• What the task asks: Reproduce the listing below, swapping every occurrence of "dropdown" for "menu" and leaving everything else unchanged.

• Data for the task:
━━━━━━━━

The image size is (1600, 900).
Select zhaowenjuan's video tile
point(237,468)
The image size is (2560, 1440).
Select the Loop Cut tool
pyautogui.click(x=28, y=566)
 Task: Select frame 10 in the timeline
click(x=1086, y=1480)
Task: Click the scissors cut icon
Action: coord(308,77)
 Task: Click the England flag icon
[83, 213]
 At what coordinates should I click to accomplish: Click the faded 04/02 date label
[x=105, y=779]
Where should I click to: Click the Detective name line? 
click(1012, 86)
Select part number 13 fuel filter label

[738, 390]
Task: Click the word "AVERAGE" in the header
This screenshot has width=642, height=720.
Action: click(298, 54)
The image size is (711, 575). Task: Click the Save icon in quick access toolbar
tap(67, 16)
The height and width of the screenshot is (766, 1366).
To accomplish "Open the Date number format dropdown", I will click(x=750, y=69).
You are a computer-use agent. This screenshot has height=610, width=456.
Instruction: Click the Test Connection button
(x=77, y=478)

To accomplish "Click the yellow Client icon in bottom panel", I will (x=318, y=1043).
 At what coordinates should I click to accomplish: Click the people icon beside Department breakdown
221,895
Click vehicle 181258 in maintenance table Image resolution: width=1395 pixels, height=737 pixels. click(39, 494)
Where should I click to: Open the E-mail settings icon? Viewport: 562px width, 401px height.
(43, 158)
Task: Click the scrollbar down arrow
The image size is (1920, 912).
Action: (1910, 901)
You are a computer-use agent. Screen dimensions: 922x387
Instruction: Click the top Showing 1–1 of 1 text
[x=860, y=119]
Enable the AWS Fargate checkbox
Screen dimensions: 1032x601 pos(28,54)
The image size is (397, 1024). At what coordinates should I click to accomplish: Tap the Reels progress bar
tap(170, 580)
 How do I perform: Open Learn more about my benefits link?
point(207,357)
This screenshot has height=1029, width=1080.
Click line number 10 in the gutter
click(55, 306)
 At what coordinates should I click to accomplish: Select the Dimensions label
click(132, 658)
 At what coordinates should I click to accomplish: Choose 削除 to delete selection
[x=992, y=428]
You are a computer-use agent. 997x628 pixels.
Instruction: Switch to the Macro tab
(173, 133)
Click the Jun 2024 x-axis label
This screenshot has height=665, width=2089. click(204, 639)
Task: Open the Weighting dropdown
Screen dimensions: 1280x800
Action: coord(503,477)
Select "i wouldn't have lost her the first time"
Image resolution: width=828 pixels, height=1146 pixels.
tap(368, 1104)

━━━━━━━━

• Output of the exercise:
The image size is (1600, 900).
Select zhaowenjuan's video tile
point(237,468)
The image size is (2560, 1440).
Select the Loop Cut tool
pyautogui.click(x=28, y=566)
 Task: Select frame 10 in the timeline
click(x=1086, y=1480)
Task: Click the scissors cut icon
Action: coord(308,77)
 Task: Click the England flag icon
[83, 213]
 At what coordinates should I click to accomplish: Click the faded 04/02 date label
[x=105, y=779]
Where should I click to: Click the Detective name line? 
click(1012, 86)
Select part number 13 fuel filter label

[738, 390]
Task: Click the word "AVERAGE" in the header
This screenshot has width=642, height=720.
Action: click(298, 54)
The image size is (711, 575). Task: Click the Save icon in quick access toolbar
tap(67, 16)
The height and width of the screenshot is (766, 1366).
To accomplish "Open the Date number format menu", I will click(x=750, y=69).
You are a computer-use agent. This screenshot has height=610, width=456.
Instruction: Click the Test Connection button
(x=77, y=478)

To accomplish "Click the yellow Client icon in bottom panel", I will (x=318, y=1043).
 At what coordinates should I click to accomplish: Click the people icon beside Department breakdown
221,895
Click vehicle 181258 in maintenance table Image resolution: width=1395 pixels, height=737 pixels. click(39, 494)
Where should I click to: Open the E-mail settings icon? Viewport: 562px width, 401px height.
(43, 158)
Task: Click the scrollbar down arrow
The image size is (1920, 912).
Action: (1910, 901)
You are a computer-use agent. Screen dimensions: 922x387
Instruction: Click the top Showing 1–1 of 1 text
[x=860, y=119]
Enable the AWS Fargate checkbox
Screen dimensions: 1032x601 pos(28,54)
The image size is (397, 1024). At what coordinates should I click to accomplish: Tap the Reels progress bar
tap(170, 580)
 How do I perform: Open Learn more about my benefits link?
point(207,357)
This screenshot has height=1029, width=1080.
Click line number 10 in the gutter
click(55, 306)
 At what coordinates should I click to accomplish: Select the Dimensions label
click(132, 658)
 At what coordinates should I click to accomplish: Choose 削除 to delete selection
[x=992, y=428]
You are a computer-use agent. 997x628 pixels.
Instruction: Switch to the Macro tab
(173, 133)
Click the Jun 2024 x-axis label
This screenshot has height=665, width=2089. click(204, 639)
Task: Open the Weighting menu
Screen dimensions: 1280x800
Action: coord(503,477)
Select "i wouldn't have lost her the first time"
Image resolution: width=828 pixels, height=1146 pixels.
tap(368, 1104)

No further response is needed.